A Seafood Pasta ($12.99) on the nightly special sheet was a terrific bowl of Northwest fish and shellfish over red, green and yellow elbow macaroni that appeared to have been freshly extruded. The light creamy sauce was exceptional: white wine, fish stock, cream and herbs. Along with a chewy slice of Como Loaf from the Grand Central Bakery and a chilled glass of Hogue's inexpensive but satisfying Fume Blanc, it was the hit of a recent dinner.

Never overdone

Chef Nunio sees to it that the seafood - whether in sauces or from the grill - is never overdone. You won't get any dried-out, chewy sections of salmon or halibut here.
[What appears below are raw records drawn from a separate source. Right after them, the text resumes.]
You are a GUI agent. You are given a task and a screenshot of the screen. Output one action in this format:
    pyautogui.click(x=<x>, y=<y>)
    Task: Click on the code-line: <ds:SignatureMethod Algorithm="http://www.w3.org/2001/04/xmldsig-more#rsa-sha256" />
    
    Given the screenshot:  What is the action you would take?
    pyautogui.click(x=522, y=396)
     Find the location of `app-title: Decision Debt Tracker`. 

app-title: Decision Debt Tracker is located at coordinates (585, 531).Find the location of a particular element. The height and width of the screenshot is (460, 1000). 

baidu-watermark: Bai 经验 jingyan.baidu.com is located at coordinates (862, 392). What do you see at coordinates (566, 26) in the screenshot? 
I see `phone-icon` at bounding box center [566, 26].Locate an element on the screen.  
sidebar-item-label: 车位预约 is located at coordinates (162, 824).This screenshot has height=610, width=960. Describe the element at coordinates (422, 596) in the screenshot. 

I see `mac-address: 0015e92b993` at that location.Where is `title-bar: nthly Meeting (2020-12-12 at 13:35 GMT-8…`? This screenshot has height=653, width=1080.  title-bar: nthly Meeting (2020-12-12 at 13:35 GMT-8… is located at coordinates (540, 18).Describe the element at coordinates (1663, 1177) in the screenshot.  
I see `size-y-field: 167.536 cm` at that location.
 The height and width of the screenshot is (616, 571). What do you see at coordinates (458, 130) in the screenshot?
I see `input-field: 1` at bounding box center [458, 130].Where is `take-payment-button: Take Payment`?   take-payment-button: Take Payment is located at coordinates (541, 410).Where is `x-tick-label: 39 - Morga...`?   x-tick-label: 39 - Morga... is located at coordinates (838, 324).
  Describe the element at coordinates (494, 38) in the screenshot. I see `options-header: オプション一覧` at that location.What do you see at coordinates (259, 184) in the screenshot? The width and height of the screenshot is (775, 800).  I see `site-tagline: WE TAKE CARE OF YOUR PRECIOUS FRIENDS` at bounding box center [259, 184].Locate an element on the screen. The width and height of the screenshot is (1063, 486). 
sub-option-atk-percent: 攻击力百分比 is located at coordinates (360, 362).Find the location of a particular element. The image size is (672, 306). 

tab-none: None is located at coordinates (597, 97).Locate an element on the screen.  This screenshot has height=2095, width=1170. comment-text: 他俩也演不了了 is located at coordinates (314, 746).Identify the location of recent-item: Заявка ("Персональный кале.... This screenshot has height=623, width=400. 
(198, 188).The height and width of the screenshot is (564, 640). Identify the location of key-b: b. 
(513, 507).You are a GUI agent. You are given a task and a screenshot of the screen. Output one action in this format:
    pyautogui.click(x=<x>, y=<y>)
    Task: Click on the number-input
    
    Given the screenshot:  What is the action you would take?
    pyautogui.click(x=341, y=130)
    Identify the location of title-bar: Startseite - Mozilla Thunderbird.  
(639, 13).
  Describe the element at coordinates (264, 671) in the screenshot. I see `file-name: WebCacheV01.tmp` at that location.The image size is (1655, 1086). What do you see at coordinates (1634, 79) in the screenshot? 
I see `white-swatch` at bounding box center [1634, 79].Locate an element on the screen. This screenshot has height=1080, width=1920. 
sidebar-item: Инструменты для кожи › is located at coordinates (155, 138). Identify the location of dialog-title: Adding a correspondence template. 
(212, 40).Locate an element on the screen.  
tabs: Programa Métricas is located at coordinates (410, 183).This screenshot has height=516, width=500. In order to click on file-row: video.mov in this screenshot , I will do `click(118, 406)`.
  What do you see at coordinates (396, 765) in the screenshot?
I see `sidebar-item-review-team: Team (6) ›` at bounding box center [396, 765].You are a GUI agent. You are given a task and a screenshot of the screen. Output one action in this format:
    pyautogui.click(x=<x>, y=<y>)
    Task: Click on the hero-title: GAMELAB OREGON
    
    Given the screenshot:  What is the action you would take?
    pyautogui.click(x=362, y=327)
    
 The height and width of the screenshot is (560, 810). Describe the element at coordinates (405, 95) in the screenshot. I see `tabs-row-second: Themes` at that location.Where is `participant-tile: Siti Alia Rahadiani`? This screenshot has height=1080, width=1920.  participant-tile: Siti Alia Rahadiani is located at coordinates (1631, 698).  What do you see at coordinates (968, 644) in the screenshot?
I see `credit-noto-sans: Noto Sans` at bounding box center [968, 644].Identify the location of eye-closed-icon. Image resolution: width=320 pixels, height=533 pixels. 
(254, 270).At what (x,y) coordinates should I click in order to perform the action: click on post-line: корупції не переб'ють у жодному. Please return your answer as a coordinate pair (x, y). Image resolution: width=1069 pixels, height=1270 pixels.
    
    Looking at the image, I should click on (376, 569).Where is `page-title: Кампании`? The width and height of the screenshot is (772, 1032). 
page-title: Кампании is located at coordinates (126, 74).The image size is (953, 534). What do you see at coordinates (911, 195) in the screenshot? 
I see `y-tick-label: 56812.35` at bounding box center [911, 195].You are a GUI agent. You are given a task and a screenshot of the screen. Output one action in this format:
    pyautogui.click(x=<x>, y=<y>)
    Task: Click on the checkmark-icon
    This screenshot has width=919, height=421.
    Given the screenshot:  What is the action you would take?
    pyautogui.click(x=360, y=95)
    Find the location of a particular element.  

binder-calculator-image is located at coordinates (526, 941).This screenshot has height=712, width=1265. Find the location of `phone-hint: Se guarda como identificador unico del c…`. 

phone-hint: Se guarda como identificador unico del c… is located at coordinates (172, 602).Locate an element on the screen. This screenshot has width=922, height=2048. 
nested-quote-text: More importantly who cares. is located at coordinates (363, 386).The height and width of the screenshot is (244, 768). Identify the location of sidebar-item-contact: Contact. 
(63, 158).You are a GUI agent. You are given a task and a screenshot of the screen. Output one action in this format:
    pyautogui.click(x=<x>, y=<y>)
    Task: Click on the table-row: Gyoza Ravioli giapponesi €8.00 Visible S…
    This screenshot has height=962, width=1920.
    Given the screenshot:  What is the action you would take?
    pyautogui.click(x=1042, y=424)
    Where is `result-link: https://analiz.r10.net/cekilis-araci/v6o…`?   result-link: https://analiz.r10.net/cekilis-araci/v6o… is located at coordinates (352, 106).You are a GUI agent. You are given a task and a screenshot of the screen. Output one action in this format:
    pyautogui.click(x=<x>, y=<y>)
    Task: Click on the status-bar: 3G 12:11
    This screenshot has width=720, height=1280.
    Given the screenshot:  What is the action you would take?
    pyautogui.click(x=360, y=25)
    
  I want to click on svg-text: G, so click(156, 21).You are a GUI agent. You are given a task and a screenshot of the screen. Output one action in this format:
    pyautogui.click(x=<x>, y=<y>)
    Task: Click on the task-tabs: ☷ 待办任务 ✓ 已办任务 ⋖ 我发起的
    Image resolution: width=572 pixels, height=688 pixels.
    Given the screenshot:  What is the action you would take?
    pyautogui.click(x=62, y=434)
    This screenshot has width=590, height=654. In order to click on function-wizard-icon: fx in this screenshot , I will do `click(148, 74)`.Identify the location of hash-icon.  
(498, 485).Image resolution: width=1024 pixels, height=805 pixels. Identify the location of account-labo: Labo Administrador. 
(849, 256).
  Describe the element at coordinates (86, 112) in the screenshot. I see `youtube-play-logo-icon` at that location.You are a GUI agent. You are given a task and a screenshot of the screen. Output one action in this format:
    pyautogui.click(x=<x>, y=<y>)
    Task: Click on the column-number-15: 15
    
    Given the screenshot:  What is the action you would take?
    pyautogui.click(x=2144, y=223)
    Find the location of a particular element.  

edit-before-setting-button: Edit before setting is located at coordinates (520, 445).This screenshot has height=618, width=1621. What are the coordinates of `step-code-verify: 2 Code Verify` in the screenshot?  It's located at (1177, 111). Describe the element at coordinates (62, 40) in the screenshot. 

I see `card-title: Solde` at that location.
We particularly cheered the preparation of an Alder Planked Wild Pacific Halibut ($17.99; are there any tame ones?), served with slightly sweet spaghetti squash.

Daringly close to underdone (parts of it were quite soft), the fillet, which could have been cut more generously, was served with a smoked tomato butter sauce.

Seafood Pasta in Parchment ($13.99) is a rousing combination of lobster tail, scallops, prawns, fresh basil, garlic, wild mushrooms, tomato and zucchini tossed with extra virgin olive oil and linguine, then sealed in parchment before oven roasting.

Grilled Vanilla Prawns ($5.99 as an appetizer; $15.99 as a main course) come over a salad of julienned jicama in a lime juice dressing. They're dressed with a clam juice-vanilla bean sauce that is perhaps more novel than complementary. The prawns themselves had been oversalted.

The house Tiramisu is garnished with multicolored (pink, green, yellow) chocolate shards that were as novel as the aforementioned vanilla beans.